_To do_
Answer with one number only: how many lines in this material contain the word "legend"?

-=-=-

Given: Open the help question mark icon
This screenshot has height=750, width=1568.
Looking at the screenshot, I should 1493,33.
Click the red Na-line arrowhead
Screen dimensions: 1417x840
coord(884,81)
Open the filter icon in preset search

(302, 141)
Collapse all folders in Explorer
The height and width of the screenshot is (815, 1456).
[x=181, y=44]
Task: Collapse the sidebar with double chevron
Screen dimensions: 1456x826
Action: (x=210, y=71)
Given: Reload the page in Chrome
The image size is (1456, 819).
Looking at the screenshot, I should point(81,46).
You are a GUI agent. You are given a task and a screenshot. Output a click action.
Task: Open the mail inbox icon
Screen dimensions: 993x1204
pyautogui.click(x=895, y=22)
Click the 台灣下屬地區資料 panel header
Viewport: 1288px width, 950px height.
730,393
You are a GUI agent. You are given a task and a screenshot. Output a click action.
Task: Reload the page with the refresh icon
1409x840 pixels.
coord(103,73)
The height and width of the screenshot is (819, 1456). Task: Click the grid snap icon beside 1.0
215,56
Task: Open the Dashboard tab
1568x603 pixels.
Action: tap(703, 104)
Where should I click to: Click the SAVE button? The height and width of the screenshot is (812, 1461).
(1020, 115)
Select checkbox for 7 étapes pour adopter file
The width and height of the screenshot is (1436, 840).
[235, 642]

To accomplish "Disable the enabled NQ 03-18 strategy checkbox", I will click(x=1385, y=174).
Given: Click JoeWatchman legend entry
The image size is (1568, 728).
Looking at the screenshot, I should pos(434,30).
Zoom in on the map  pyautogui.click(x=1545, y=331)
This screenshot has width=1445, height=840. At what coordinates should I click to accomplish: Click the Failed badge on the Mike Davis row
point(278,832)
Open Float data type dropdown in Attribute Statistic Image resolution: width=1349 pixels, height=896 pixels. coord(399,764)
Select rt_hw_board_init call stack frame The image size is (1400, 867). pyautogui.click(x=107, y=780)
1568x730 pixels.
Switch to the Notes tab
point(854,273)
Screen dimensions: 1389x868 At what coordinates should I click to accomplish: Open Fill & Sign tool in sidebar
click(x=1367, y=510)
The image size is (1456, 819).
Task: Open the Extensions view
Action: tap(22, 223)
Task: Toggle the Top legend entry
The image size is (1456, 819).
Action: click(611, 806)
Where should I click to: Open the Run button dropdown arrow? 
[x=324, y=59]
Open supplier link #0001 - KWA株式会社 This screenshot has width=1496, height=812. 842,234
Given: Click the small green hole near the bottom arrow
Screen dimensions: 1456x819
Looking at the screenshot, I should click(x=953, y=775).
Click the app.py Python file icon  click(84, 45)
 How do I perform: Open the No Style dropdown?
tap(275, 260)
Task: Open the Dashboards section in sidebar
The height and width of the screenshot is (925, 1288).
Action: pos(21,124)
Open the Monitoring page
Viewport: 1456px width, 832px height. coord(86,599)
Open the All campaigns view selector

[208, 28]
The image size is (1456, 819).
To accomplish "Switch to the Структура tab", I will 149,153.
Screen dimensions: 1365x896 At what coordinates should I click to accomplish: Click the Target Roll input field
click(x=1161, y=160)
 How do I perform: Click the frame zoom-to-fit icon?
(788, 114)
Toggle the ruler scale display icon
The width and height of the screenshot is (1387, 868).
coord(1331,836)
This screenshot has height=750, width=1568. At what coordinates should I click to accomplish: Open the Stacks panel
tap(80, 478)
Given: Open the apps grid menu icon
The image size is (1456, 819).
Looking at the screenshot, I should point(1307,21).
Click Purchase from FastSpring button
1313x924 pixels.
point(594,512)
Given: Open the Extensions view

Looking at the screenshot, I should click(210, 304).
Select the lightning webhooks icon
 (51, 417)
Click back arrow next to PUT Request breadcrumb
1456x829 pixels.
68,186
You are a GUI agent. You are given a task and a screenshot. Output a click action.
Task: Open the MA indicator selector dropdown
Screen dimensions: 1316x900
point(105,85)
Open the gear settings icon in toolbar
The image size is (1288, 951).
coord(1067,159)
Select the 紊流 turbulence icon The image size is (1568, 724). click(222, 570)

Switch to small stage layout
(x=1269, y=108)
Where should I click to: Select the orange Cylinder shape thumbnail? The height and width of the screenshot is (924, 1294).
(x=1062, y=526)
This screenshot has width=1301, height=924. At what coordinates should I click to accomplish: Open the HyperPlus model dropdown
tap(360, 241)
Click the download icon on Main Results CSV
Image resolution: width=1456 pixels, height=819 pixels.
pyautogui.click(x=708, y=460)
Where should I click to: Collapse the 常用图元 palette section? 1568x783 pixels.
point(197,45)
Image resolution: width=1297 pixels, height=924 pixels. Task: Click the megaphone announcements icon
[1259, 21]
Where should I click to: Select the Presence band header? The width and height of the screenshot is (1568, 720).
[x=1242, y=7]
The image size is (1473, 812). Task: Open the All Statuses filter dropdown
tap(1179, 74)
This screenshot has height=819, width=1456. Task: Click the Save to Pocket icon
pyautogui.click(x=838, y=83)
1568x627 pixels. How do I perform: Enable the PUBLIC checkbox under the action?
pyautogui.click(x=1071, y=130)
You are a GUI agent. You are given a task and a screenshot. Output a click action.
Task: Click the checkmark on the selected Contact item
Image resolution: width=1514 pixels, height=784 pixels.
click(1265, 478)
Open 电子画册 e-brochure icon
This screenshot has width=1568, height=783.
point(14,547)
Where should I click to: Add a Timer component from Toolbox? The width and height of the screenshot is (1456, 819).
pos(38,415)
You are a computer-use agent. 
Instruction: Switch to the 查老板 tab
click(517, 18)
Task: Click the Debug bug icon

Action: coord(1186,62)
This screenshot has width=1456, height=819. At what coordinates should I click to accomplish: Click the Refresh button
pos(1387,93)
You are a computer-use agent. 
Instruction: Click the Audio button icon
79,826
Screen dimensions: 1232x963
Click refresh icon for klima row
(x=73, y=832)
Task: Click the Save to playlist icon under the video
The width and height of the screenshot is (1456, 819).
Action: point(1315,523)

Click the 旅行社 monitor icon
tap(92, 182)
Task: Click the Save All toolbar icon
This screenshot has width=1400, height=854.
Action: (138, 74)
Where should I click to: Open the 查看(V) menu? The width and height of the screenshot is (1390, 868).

-=-=-

_Result of the exercise_
2